No final do ano passado a atacante Marta recebeu da FIFA o troféu de melhor do mundo. Naquele momento nossa seleção feminina já havia conquistado a medalha de prata na Olimpíada de Atenas, em 2004, fazendo uma partida em que a disposição demonstrada dentro de campo deveria servir de exemplo ao time masculino. Não falo da equipe olímpica, que não teve competência para se classificar mesmo contando com Diego e Robinho. Falo em exemplo para a seleção principal, tantas vezes acusada de fazer corpo mole.
Nessa impiedosa trajetória marcada por uma determinação incrível, e pelas minguadas cifras do bolsa-atleta, nada tem sido capaz de frear as meninas. A única retribuição à altura parece ter sido a conquista da medalha de ouro nos Jogos Pan-Americanos do Rio de Janeiro, diante de um Maracanã lotado. Um dia em que, pelo menos a torcida, se encarregou de tratá-las da maneira merecida. Meses depois, lá estavam elas na Copa do Mundo, disputada na China. A derrota para a Alemanha na final, de certa forma, fez o futebol obedecer à lógica, afinal, as campeãs do mundo tinham aprimorado suas jogadas em um mega campeonato nacional, e eram parte de uma estrutura milionária.
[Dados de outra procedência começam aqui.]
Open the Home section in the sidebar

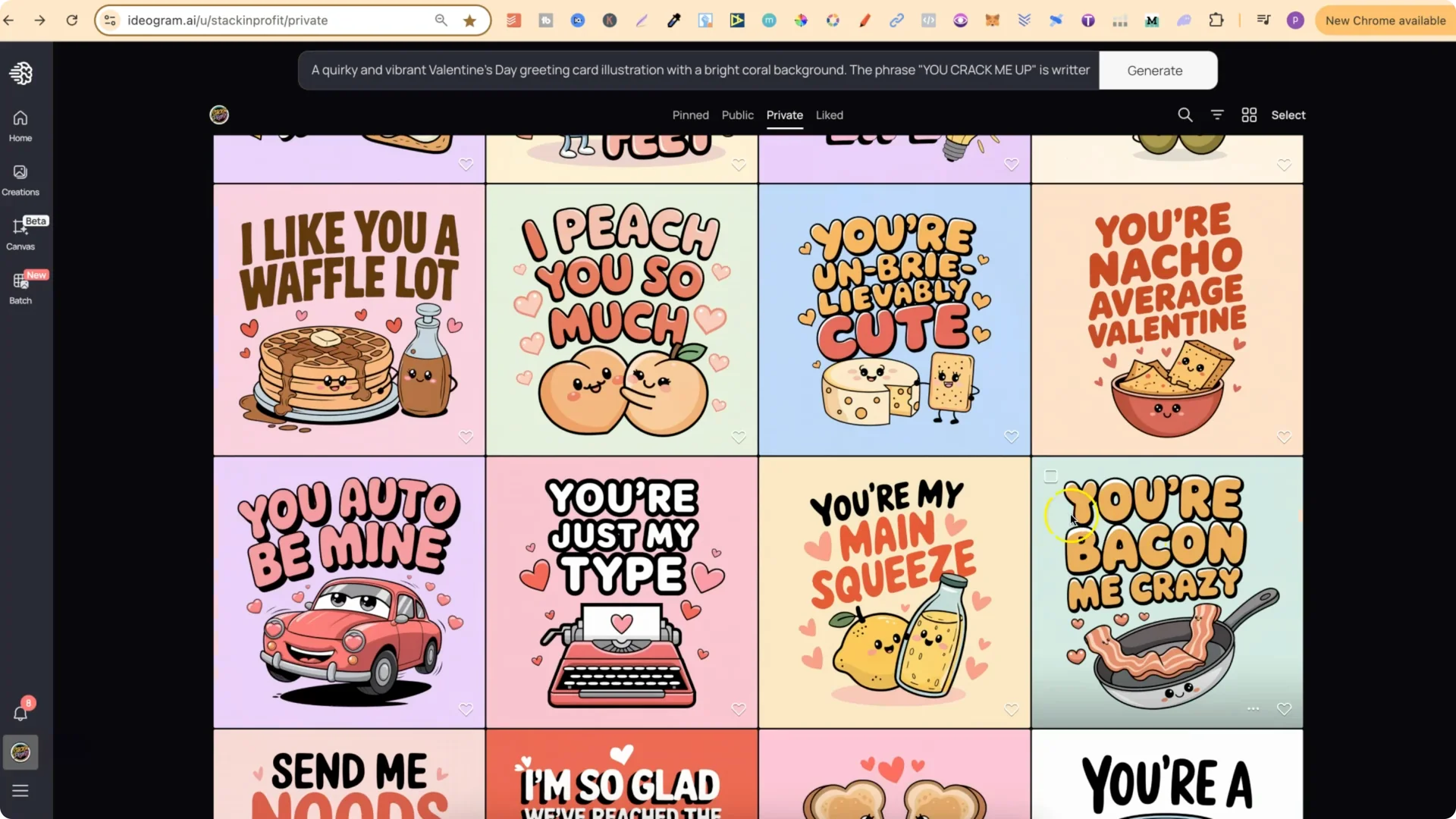(x=20, y=125)
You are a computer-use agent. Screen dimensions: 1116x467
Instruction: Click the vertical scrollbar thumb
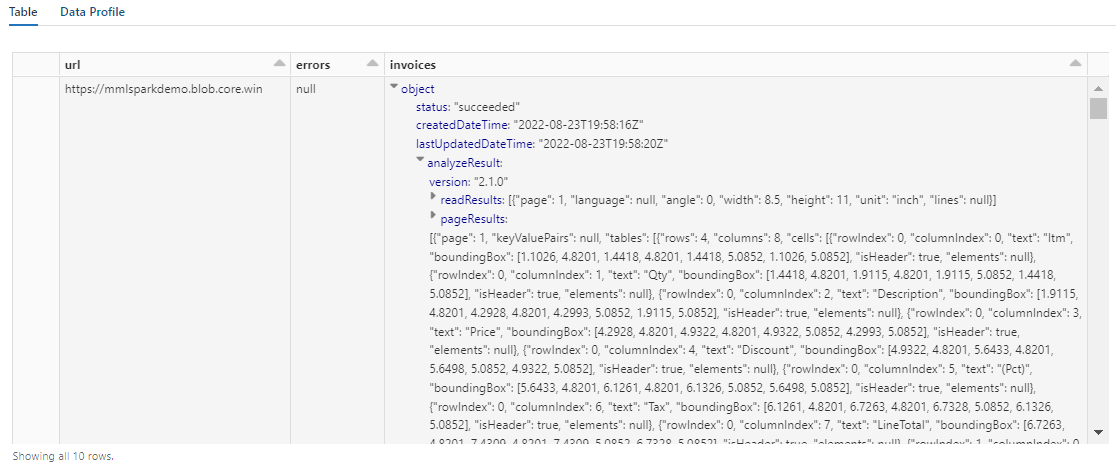pos(1098,108)
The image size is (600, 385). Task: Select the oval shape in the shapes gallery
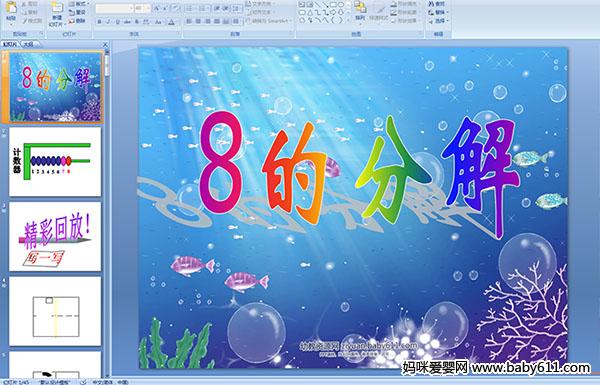coord(342,5)
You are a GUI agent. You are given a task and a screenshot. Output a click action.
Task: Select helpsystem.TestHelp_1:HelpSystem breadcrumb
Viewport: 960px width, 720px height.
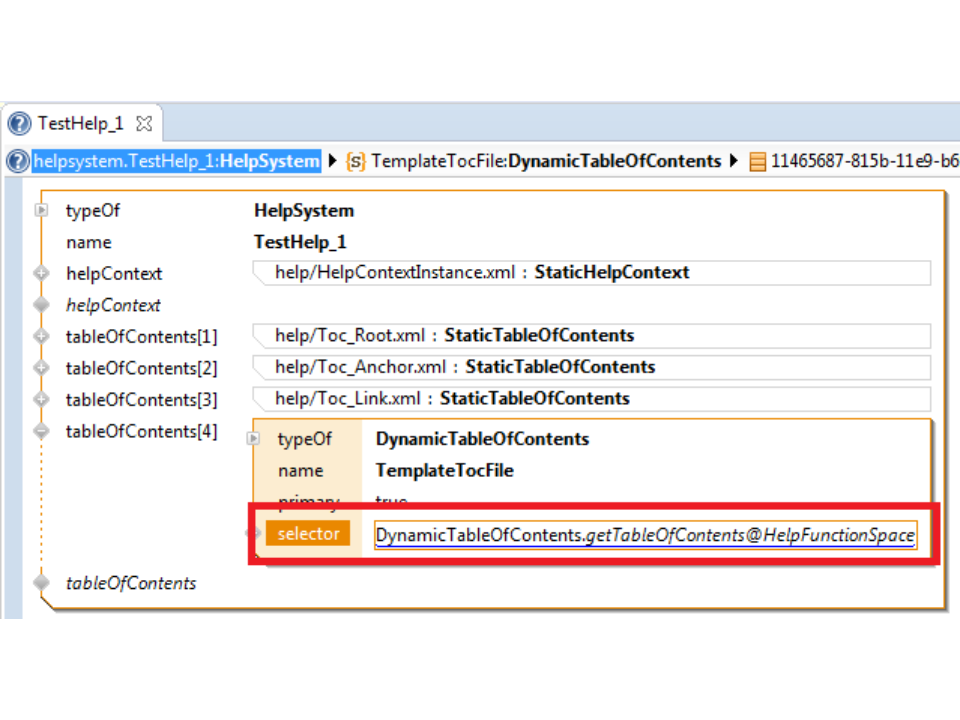click(x=176, y=161)
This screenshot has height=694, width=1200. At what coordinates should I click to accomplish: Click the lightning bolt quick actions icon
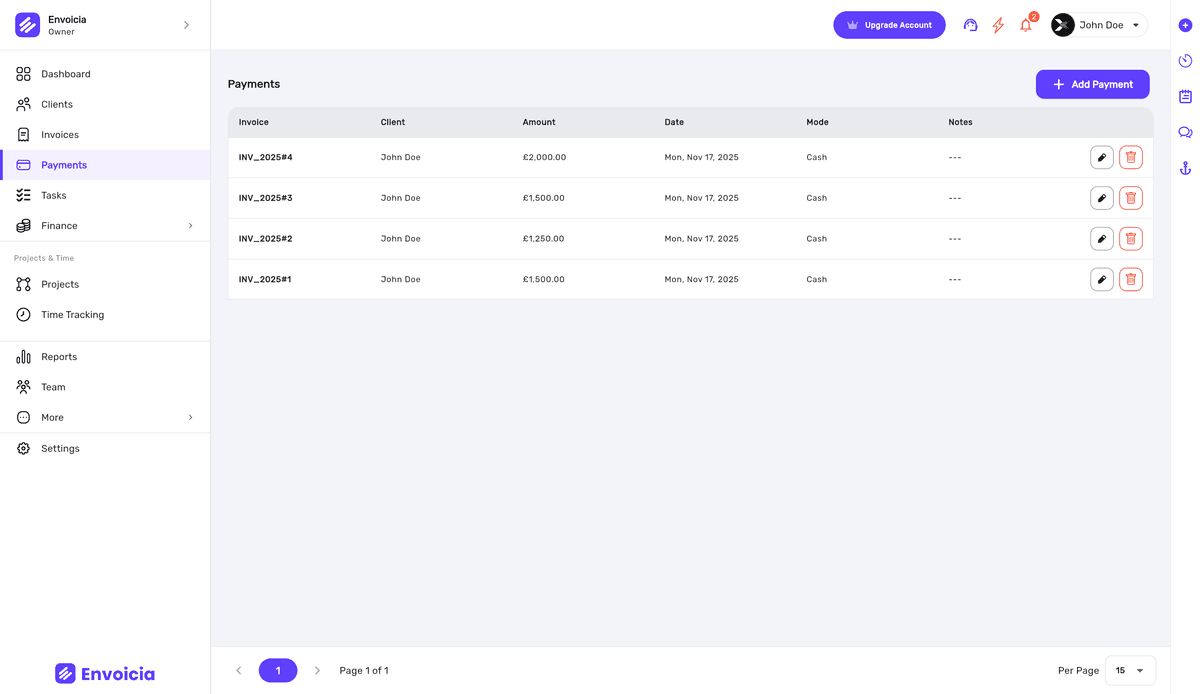coord(998,24)
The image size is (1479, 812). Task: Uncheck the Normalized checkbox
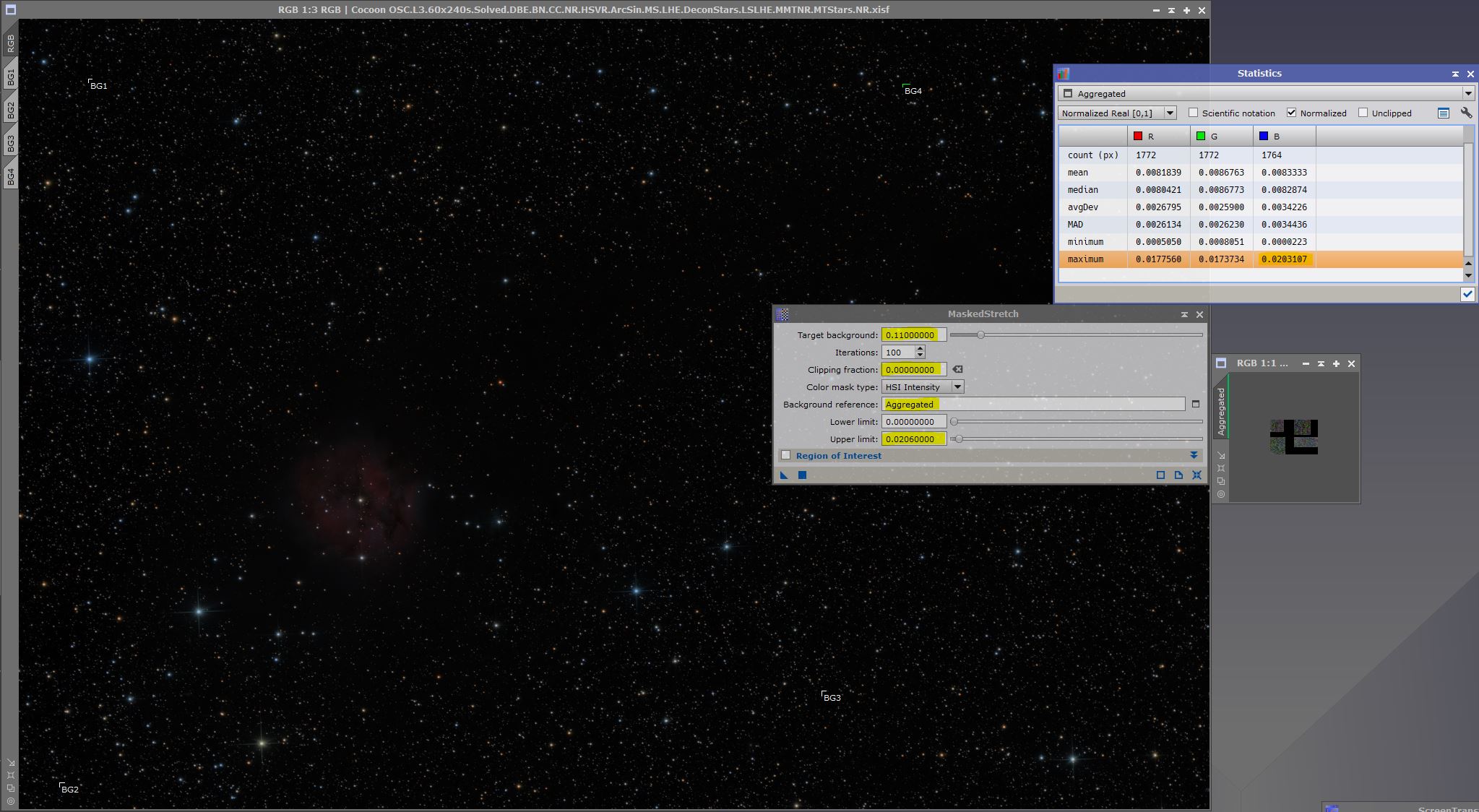tap(1291, 113)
O vice-campeonato mundial, no entanto, bastou para gerar nova dose de reconhecimento e promessas. Dinheiro... um campeonato nacional. Mas como acreditar? Se nem mesmo a premiação pelo ouro pan-americano tinha sido paga? Sem o menor constrangimento a CBF alegou que faria um único pagamento pelas duas conquistas. A do Pan e a da Copa. As meninas rasgaram até uma carta com reivindicações, já escrita. E o que era para alegrar indignou. O prêmio de dezessete mil reais ficou muito distante dos 290 mil dados a cada jogador vencedor da Copa do Mundo de 2002. E o torneio nacional, chamado de Copa do Brasil, também esteve longe do ideal. Em menos de um mês e meio, trinta e duas equipes se enfrentaram. O mata-mata, que não respeitou certos critérios, colocou frente a frente, já nas primeiras rodadas, alguns dos clubes mais fortes do país, comprometendo a qualidade técnica.
A Copa terminou no último sábado. A final foi disputada no estádio Mané Garrincha, em Brasília, com as arquibancadas vazias. O Campeão foi o Mato Grosso do Sul, defendido pelo tradicional SAAD, de São Caetano, no ABC paulista.Ouço muita gente por aí dizer que o brasileiro não se interessa por futebol feminino. Será? Esta semana, alguns clubes que disputaram o torneio, endividados, acusaram a CBF de não pagar o prometido. Nenhuma novidade. Ao negar às nossas atletas um tratamento digno, o futebol brasileiro, repleto de conquistas, ainda conserva uma mentalidade muito parecida com aquela do século dezenove. E, apesar de tudo, as mulheres, neste momento, me parecem mais perto da sonhada medalha de ouro olímpica do que os comandados de Dunga. 2008 promete! Mas não ouse falar em promessa perto delas.